Engineering Contradictions & Design Principles
Engineering Contradiction Analysis
1Reliability
If data is collected from multiple dynamic subsystems during training activities, then comprehensive performance evaluation is enabled, but data synchronization and consistency become problematic due to different time steps and missing data
Solution Approach 1:
The patent introduces an intermediary processing layer that receives data from multiple dynamic subsystems with different time steps and reconstructs a unified, synchronized dataset. This intermediary component performs temporal alignment and data interpolation to ensure consistent timing across all subsystems, resolving the contradiction between comprehensive data collection and data consistency.
Solution Approach 2:
The system performs preliminary data synchronization and reconstruction before performance evaluation.

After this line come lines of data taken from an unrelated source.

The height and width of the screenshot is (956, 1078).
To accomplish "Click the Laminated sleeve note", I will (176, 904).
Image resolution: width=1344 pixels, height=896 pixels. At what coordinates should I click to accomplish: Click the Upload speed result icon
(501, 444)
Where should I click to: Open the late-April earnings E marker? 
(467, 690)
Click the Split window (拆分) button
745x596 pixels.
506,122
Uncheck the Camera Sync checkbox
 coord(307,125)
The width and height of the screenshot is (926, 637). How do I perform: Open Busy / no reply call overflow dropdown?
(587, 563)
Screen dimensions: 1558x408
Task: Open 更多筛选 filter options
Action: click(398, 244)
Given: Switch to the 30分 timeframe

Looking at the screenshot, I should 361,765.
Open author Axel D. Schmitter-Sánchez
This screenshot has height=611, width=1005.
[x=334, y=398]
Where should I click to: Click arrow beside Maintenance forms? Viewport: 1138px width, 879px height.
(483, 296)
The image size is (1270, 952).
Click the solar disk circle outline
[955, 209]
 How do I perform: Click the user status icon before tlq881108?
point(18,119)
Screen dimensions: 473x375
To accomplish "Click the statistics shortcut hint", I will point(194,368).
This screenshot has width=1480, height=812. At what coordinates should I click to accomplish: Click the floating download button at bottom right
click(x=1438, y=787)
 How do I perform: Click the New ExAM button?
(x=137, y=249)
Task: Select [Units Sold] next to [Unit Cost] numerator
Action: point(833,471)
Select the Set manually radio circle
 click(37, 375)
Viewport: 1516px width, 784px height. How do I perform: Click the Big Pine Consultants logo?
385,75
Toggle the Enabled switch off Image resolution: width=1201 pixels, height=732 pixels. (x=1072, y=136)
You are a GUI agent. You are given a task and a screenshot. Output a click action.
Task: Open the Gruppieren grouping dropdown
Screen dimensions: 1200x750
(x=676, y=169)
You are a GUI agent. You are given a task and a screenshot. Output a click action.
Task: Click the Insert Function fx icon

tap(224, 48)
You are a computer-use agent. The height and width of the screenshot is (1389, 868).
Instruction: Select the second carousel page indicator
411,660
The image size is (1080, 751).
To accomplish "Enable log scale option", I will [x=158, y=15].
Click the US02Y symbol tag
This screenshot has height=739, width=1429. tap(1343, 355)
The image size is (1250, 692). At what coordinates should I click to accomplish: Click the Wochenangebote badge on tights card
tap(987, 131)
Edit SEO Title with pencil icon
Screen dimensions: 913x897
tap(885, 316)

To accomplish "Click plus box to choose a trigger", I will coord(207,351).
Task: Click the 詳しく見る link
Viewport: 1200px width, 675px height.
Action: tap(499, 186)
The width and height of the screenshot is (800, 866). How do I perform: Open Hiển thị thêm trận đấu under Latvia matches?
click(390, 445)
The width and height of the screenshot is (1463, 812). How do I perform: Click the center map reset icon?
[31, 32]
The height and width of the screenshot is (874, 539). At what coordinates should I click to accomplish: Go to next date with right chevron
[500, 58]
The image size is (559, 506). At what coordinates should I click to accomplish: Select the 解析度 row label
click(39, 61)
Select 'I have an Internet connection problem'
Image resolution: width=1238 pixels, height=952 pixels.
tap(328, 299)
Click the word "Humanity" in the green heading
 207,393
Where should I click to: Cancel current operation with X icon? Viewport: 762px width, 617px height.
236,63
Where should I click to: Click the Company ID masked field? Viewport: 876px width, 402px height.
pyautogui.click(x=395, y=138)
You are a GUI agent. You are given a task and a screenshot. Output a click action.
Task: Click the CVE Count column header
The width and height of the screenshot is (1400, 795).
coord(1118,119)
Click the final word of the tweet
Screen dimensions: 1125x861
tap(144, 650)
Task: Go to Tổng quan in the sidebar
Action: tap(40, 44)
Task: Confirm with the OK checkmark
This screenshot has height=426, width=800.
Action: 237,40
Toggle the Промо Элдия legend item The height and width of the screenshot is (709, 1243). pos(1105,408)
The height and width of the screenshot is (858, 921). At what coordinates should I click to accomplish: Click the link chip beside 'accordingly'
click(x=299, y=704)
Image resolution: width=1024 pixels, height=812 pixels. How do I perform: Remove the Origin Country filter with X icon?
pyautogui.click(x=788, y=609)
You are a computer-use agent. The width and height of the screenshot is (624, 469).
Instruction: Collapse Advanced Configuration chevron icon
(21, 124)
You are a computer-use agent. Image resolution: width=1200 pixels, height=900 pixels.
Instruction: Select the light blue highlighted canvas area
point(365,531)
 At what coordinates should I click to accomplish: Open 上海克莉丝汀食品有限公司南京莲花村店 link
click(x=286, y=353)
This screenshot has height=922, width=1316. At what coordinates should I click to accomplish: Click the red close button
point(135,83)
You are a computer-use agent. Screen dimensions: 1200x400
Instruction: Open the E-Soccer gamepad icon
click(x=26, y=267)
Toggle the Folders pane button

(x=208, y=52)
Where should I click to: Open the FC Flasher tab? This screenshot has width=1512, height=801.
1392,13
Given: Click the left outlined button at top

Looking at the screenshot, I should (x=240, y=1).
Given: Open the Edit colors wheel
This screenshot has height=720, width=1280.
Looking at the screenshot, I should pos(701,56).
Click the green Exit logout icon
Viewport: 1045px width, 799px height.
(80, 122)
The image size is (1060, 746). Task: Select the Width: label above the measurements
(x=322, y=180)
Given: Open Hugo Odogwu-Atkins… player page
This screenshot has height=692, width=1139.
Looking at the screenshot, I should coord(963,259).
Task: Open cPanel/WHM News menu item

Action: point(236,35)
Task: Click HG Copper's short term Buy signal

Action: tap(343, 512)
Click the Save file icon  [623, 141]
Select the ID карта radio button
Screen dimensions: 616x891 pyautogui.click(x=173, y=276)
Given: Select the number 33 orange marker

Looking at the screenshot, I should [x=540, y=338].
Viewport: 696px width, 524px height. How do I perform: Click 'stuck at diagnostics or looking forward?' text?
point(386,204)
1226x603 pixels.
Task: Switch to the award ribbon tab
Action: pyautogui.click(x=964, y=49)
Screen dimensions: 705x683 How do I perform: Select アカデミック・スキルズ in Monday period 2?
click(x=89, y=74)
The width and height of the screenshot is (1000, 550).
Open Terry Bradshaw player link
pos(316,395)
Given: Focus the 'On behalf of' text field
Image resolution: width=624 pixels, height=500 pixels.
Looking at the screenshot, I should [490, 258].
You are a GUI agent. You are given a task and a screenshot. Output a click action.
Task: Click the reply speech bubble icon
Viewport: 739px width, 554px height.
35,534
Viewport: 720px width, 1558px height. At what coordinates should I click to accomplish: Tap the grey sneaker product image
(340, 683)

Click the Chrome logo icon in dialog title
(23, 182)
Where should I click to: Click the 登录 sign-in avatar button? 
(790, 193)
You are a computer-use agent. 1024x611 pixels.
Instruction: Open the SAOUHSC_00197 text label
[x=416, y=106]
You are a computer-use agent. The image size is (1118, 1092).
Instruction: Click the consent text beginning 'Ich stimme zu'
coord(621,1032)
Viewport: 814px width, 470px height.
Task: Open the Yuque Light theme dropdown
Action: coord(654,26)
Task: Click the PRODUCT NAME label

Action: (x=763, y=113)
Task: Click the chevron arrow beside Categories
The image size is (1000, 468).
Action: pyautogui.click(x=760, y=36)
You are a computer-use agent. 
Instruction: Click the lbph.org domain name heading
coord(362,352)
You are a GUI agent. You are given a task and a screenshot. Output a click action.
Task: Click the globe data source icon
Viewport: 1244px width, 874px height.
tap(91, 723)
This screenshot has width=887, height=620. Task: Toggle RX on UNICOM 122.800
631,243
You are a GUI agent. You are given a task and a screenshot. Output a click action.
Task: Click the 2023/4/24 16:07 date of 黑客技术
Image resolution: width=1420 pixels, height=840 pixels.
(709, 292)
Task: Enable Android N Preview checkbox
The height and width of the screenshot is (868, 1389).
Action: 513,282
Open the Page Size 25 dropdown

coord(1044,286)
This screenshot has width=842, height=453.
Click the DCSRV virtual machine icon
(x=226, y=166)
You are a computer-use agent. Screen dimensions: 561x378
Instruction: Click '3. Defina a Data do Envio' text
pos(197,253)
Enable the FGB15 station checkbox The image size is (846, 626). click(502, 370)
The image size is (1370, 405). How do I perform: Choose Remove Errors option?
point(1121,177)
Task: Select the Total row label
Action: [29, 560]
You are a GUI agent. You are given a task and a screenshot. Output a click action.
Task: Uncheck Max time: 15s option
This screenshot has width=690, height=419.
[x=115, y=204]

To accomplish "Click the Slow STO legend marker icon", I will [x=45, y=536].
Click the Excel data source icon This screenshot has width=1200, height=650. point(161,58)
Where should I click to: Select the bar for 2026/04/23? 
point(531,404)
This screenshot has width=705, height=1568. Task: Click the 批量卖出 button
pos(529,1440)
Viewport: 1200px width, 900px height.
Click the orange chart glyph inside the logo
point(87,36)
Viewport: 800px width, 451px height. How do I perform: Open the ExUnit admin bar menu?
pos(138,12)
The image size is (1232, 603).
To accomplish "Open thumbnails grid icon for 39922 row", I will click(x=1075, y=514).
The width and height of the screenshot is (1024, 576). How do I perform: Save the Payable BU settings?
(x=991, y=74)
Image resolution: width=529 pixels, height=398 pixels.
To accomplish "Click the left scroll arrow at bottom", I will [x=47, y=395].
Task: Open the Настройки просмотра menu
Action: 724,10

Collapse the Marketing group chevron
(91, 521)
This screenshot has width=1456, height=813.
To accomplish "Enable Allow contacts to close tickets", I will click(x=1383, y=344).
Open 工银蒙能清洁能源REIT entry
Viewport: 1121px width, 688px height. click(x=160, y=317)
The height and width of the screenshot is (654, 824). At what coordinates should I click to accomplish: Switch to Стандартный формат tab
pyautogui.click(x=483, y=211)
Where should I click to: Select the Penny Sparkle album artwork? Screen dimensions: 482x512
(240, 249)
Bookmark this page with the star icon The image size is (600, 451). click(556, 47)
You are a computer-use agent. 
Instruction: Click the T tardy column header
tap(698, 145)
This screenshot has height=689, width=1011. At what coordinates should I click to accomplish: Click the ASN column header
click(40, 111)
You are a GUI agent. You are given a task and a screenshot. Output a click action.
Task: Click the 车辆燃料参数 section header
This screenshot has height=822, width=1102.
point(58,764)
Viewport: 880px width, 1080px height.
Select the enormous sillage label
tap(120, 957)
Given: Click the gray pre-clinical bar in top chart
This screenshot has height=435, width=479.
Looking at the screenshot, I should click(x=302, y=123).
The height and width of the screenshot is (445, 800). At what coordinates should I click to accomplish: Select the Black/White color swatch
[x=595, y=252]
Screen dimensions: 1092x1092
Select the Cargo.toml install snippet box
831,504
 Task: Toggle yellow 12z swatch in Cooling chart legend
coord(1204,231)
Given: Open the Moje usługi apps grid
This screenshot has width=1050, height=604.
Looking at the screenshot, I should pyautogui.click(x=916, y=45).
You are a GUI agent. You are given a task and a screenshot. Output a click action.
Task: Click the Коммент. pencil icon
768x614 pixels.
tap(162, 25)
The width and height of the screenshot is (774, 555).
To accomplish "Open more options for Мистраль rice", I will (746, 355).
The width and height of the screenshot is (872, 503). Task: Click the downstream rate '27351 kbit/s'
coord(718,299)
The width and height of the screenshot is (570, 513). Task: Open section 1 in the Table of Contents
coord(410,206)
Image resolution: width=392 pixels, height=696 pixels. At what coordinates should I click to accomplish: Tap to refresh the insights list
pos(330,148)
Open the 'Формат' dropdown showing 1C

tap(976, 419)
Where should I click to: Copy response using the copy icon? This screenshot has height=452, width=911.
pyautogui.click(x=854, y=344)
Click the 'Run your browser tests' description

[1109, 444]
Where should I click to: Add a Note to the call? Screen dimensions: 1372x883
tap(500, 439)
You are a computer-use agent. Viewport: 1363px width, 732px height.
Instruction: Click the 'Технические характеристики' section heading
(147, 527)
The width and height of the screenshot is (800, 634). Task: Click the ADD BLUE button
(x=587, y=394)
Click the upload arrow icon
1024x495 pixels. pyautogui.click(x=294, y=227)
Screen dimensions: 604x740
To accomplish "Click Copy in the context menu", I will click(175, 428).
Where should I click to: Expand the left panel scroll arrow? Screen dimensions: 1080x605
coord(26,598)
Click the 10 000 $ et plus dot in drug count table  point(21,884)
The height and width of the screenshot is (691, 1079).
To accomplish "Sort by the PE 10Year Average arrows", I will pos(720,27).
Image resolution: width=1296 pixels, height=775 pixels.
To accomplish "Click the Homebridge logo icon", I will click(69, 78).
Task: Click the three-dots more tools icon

By pre-aligning data from multiple subsystems to a common time step and inferring missing values in advance, the system ensures that subsequent performance metrics are calculated from consistent, complete data without encountering synchronization issues during evaluation.
2Measurement precision
If data from multiple dynamic subsystems is synchronized to a target time step, then performance metric accuracy is improved, but system complexity increases due to data reconstruction requirements
Solution Approach 1:
The system employs self-service mechanisms where the data processing automatically performs synchronization, temporal alignment, and missing data inference without requiring manual intervention. The processor autonomously reconstructs the unified dataset by identifying relationships between subsystems and inferring missing values, reducing operational complexity while maintaining high measurement precision.
3Reliability
If missing data is inferred from co-related subsystems, then complete performance assessment is achieved, but data processing time increases due to reconstruction operations
Solution Approach 1:
The system changes the temporal parameter of the data by resampling and aligning all subsystems to a common target time step. This parameter transformation enables consistent performance metric calculation across subsystems with originally different sampling rates, achieving complete performance assessment while managing processing time through efficient resampling algorithms.
Data Source
AI summary
A simulation mapping system and method for determining a plurality of performance metric values in relation to a training activity performed by a user in an interactive computer simulation, the interactive computer simulation simulating a virtual element comprising a plurality of dynamic subsystems. A processor module obtains dynamic data related to the virtual element being simulated in an interactive computer simulation station comprising a tangible instrument module. The dynamic data captures actions performed by the user on tangible instruments. The processor module constructs a dataset corresponding to the plurality of performance metric values from the dynamic data having a target time step by synchronizing dynamic data and by inferring, for at least one missing dynamic subsystems of the plurality of dynamic subsystems missing from the dynamic data, a new set of data into the dataset from dynamic data associated to one or more co-related dynamic subsystems.